Species of plant in the soursop family

Pseuduvaria guineensis is a species of plant in the family Annonaceae. It is native to New Guinea. James Sinclair, the Scottish botanist who first formally described the species, named it after New Guinea where the specimen he examined was collected near Kokoda.

==Description==
It is a small tree reaching 4 m in height. The young, gray to brown branches are sparsely to densely hairy. Its elliptical, papery to leathery leaves are 22-35 cm by 5-10 cm. The leaves have heart-shaped bases and tapering tips, with the tapering portion 6–20 millimeters long. The leaves are hairless on their upper surfaces and slightly hairy on their lower surfaces. The leaves have 14–28 pairs of secondary veins emanating from their midribs. Its very densely hairy petioles are 2–6 by 1.5–4 millimeters with a broad groove on their upper side. Its solitary Inflorescences occur on branches, and are organized on very densely hairy peduncles that are 50–100 by 0.8 millimeters. Each inflorescence has up to 5 flowers. Each flower is on a very densely hairy pedicel that is 14–45 by 0.4–0.6 millimeters. The pedicels are organized on a rachis up to 5 millimeters long that have 2–5 bracts. The pedicels have a medial, very densely hairy bract that is 1–2 millimeters long. Its flowers are hermaphroditic. Its flowers have 3 free, triangular sepals, that are 3–3.5 by 1.5–2. The sepals are hairless on their upper surface, densely hairy on their lower surface, and hairy at their margins. Its 6 petals are arranged in two rows of 3. The pale yellow, triangular, outer petals are 14.5–15.5 by 7–8.5 millimeters with hairless upper and densely hairy lower surfaces. The purple to purple-red to dark brown, oval inner petals have a 1–2 millimeter long claw at their base and a 11.5–13 by 7.5–9.5 millimeter blade. The inner petals have flat bases and pointed tips. The inner petals are hairless on their upper and lower surfaces.
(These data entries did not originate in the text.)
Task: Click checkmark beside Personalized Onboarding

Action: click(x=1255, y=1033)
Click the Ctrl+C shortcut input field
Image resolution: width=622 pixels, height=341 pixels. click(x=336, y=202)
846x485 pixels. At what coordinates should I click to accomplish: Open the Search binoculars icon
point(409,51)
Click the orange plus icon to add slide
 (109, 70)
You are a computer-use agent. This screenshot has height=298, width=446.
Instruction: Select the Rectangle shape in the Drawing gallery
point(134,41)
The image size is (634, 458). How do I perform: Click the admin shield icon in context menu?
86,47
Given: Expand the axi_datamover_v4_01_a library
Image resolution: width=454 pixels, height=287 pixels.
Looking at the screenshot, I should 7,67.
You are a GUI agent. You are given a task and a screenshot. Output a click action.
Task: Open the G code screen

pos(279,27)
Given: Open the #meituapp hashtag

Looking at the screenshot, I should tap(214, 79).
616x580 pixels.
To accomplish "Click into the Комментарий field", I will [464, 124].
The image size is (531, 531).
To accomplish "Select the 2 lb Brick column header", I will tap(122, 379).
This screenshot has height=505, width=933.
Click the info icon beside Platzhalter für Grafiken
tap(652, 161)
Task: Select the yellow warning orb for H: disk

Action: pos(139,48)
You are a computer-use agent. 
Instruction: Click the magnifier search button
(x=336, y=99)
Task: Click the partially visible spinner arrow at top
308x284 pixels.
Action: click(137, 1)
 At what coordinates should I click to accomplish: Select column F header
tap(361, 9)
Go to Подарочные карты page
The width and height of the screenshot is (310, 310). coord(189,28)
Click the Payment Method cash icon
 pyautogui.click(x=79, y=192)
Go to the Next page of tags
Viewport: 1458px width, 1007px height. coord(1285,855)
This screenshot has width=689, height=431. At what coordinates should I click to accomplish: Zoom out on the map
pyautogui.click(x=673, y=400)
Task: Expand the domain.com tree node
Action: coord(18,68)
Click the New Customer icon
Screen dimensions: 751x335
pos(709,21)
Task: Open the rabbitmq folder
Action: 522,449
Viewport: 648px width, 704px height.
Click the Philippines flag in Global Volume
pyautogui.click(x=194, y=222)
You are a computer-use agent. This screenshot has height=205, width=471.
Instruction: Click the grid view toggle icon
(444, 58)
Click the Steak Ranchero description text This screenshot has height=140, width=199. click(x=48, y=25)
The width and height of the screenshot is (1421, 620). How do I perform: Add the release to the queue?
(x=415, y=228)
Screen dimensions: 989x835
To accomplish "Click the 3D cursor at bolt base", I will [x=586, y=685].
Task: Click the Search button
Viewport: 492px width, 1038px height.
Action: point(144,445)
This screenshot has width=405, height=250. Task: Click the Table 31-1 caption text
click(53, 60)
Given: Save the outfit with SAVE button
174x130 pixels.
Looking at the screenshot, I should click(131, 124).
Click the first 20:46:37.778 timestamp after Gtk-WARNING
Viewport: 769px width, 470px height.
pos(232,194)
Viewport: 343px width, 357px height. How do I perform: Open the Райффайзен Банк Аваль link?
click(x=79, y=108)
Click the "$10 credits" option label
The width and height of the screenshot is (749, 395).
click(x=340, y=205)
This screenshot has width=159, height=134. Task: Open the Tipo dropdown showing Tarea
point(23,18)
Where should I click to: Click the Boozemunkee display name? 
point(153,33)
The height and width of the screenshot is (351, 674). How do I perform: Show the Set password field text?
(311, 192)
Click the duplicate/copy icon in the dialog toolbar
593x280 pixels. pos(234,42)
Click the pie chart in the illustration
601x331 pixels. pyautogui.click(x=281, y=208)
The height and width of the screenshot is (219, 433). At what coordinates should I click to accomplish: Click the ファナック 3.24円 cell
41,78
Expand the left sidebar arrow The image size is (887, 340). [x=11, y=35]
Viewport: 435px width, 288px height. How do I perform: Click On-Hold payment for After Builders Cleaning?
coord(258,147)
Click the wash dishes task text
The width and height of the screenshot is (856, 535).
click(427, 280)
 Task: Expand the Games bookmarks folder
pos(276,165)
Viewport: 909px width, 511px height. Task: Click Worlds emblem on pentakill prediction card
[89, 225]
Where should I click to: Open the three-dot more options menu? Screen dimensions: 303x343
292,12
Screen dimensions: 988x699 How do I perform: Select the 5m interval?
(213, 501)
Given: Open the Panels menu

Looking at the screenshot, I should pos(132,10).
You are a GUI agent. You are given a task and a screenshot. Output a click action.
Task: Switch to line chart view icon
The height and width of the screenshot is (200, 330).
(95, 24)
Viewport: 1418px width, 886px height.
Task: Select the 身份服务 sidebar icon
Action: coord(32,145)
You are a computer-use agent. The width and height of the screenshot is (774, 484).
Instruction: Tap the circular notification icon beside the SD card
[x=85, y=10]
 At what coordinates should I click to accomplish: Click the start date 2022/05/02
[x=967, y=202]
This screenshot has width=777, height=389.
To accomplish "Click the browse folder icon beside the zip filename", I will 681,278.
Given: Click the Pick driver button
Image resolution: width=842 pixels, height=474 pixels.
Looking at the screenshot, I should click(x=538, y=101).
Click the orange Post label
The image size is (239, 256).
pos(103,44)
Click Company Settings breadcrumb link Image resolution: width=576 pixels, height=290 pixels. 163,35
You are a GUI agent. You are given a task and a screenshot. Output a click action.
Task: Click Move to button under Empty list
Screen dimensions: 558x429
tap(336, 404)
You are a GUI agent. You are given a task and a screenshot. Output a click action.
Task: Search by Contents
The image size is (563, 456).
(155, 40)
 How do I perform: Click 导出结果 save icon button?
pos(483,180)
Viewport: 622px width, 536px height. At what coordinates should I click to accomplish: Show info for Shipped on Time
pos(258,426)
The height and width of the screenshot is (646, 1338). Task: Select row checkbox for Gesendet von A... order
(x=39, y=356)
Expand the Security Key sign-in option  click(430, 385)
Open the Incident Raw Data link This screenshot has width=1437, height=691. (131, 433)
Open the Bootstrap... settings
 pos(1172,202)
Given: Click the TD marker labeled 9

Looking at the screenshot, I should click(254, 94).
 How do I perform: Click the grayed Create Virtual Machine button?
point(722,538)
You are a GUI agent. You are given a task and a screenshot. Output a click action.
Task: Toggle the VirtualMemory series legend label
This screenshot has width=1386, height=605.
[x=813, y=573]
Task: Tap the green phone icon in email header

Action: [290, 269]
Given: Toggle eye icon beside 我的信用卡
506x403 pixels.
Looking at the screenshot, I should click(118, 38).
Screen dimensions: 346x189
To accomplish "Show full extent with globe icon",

The inner petals have numerous, irregularly shaped, slightly raised glands on their upper surface. The flowers have up to 90 stamens that are 0.5–1.5 by 0.5–1.4 millimeters. The flowers have up to 5 carpels that are 1–1.5 by 0.8–1 millimeters. Each carpel has 4–8 ovules arranged in two rows. The fruit occur in clusters of 1–2 that are organized on sparsely hairy peduncles that are 100–310 by 0.8–1.5 millimeters. The fruit are attached by sparsely hairy pedicles that are 22–65 by 0.7–2 millimeters. The orange, globe-shaped fruit are 10–30 by 10–30 millimeters. The fruit are wrinkly, and sparsely hairy. Each fruit has 4–8 hemispherical to lens-shaped, wrinkly seeds that are 11–12.5 by 6–9.5 by 3.5–5.5 millimeters. The seeds are arranged in two rows in the fruit.

===Reproductive biology===
The pollen of P. nova-guineensis is shed as permanent tetrads.

==Habitat and distribution==
It has been observed growing in loamy, clay soils in lowland forests at elevations of 35-1200 m.